To calculate the height of the water column in a reservoir based on the pressure exerted at the floor, you can use the hydrostatic pressure formula, which is:
\[ P = \rho \times g \times h \]
where:
- \( P \) is the pressure at a certain depth in pascals (Pa),
- \( \rho \) is the density of the fluid (in this case, water) in kilograms per cubic meter (kg/m³),
- \( g \) is the acceleration due to gravity in meters per second squared (m/s²), and
- \( h \) is the height of the fluid column above the point where the pressure is measured (in meters).

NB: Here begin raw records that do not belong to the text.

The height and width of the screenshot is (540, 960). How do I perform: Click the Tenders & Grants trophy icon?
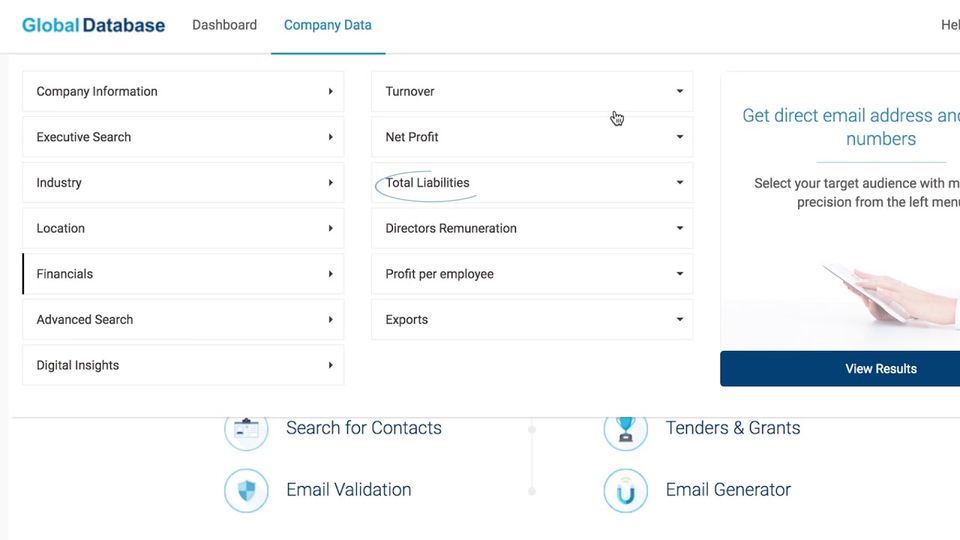click(x=626, y=429)
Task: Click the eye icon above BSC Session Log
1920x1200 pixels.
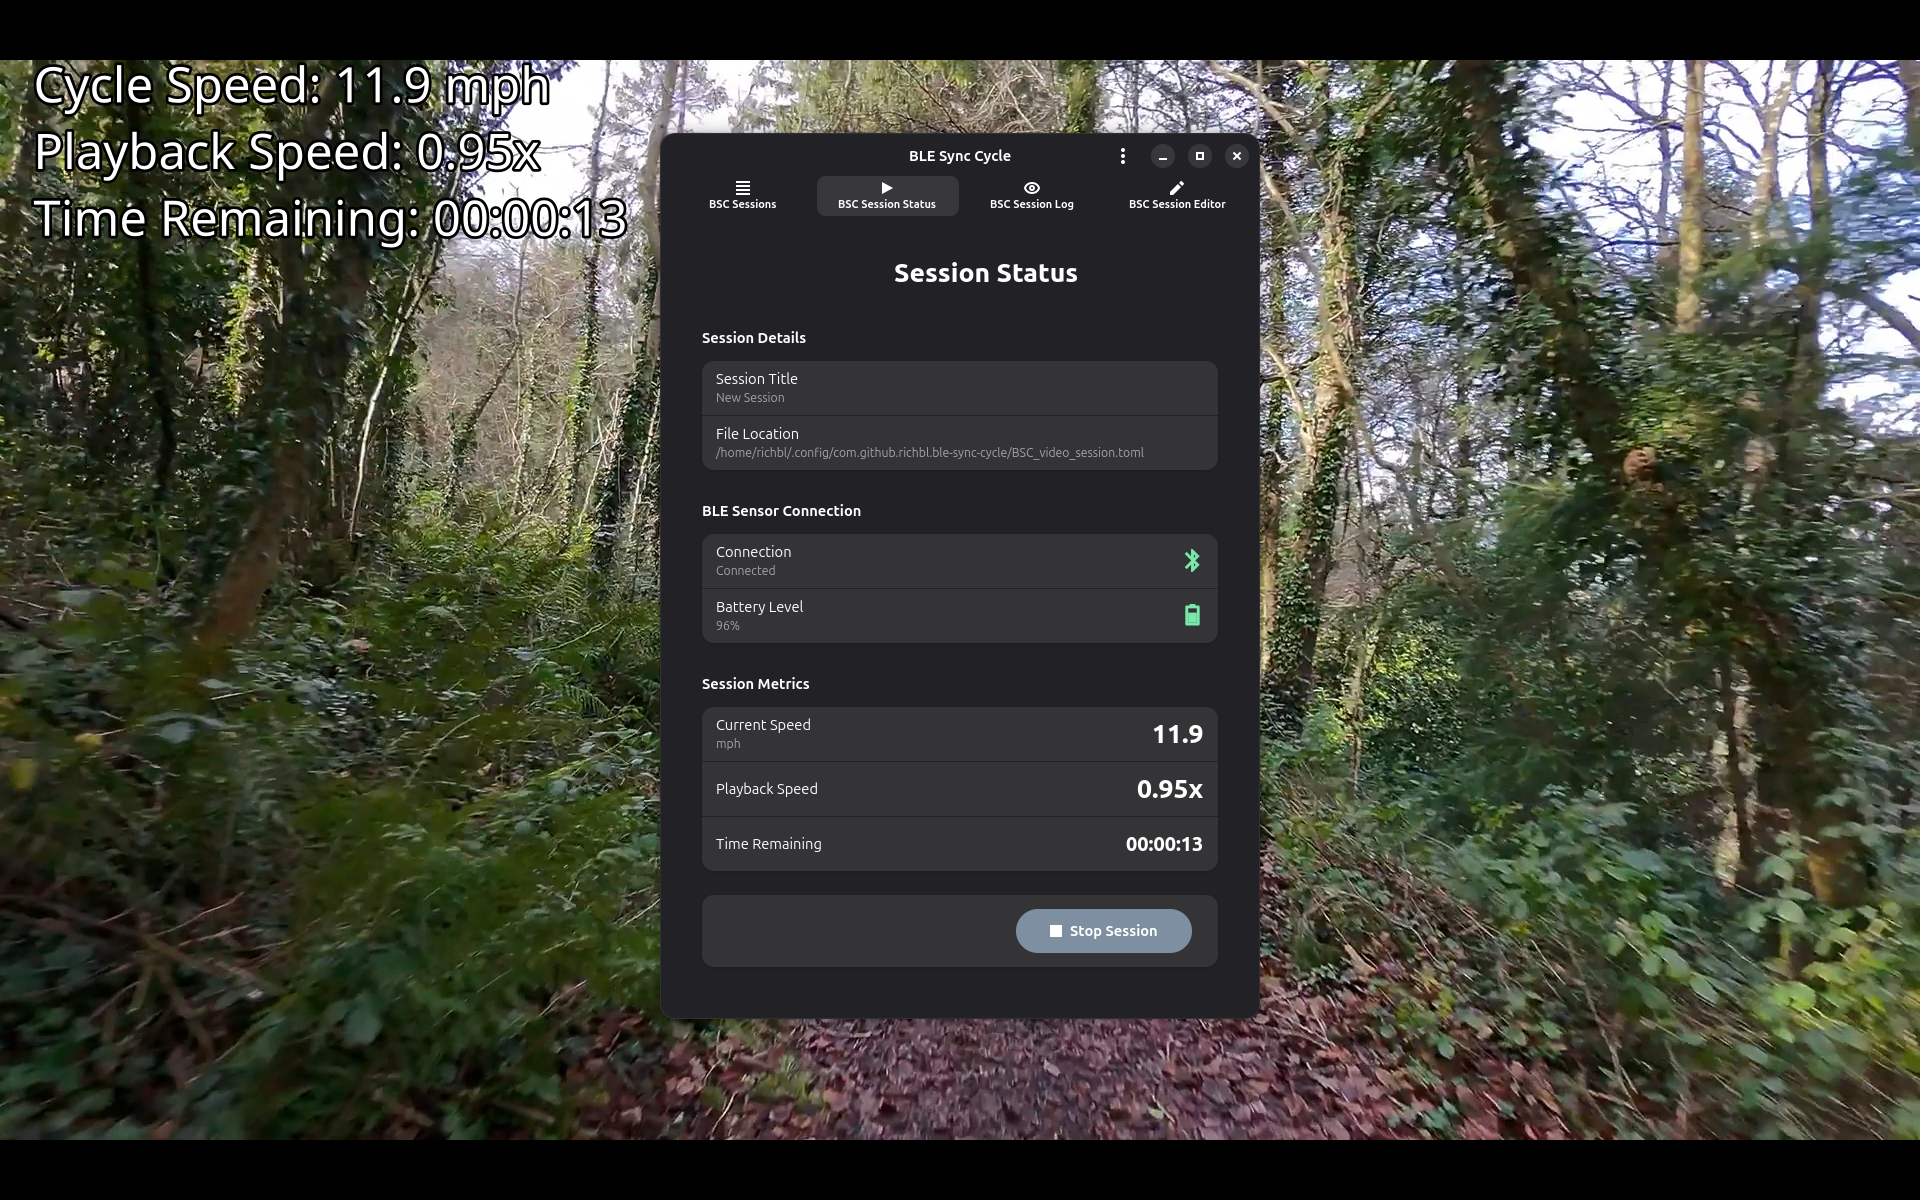Action: (x=1031, y=188)
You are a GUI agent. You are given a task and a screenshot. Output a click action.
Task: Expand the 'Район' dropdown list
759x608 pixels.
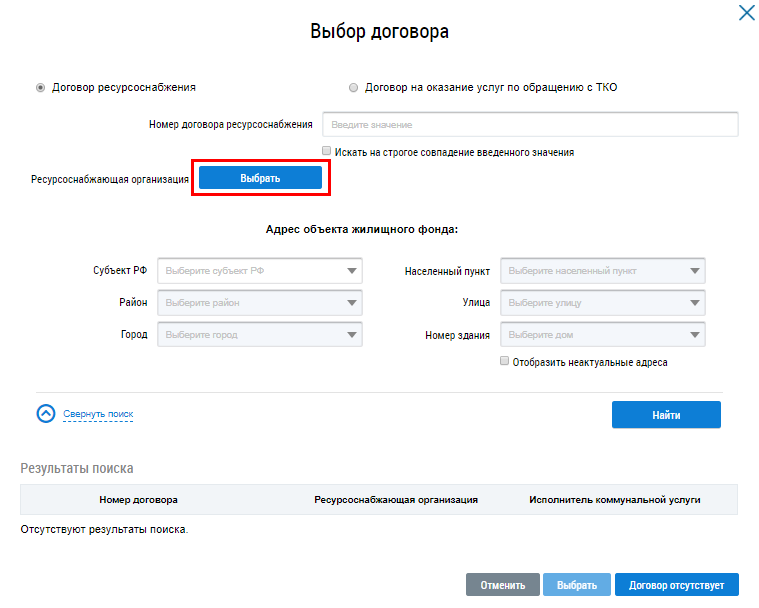[260, 303]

Given that the pressure at the floor is 12.5 psi, we'll first convert this to pascals:
1 psi can be converted to pascals using the conversion factor: \( 1 \text{ psi} = 6894.76 \text{ Pa} \).
So, \( P \) in pascals = \( 12.5 \text{ psi} \times 6894.76 \text{ Pa/psi} \).
Now, let's use the density of water. The problem with using the density in pounds per cubic inch (lb/in³) is that we need to convert it to the SI unit of kg/m³ to use it in our formula. The conversion factor from lb/in³ to kg/m³ is: \( 1 \text{ lb/in}^3 = 27679.9 \text{ kg/m}^3 \).
The acceleration due to gravity \( g \) is usually taken to be \( 9.80665 \text{ m/s}^2 \).
By rearranging the hydrostatic pressure formula, we can solve for \( h \), the height of the water column:
\[ h = \frac{P}{\rho \times g} \]
We have the value for \( P \) in pascals, and we can convert the given water density to kg/m³ and then plug in the value for \( g \). Finally, we solve for \( h \), which will give us the height of the water in meters.
Let's go through the calculations:
1. Convert pressure to pascals:
\[ P = 12.5 \text{ psi} \times 6894.76 \text{ Pa/psi} = 86209.5 \text{ Pa} \]
2. Convert water density to kg/m³:
\[ \rho = 0.0361 \text{ lb/in}^3 \times 27679.9 \text{ kg/m}^3/\text{lb/in}^3 = 999.11079 \text{ kg/m}^3 \]
3. Use the values for \( P \), \( \rho \), and \( g \) in the formula to solve for \( h \):
\[ h = \frac{86209.5 \text{ Pa}}{999.11079 \text{ kg/m}^3 \times 9.80665 \text{ m/s}^2} \]
\[ h \approx \frac{86209.5}{999.11079 \times 9.80665} \]
\[ h \approx \frac{86209.5}{9796.998782635} \]
\[ h \approx 8.8 \text{ m} \]
So the height of the water column, or the water level in the reservoir, is approximately 8.8 meters.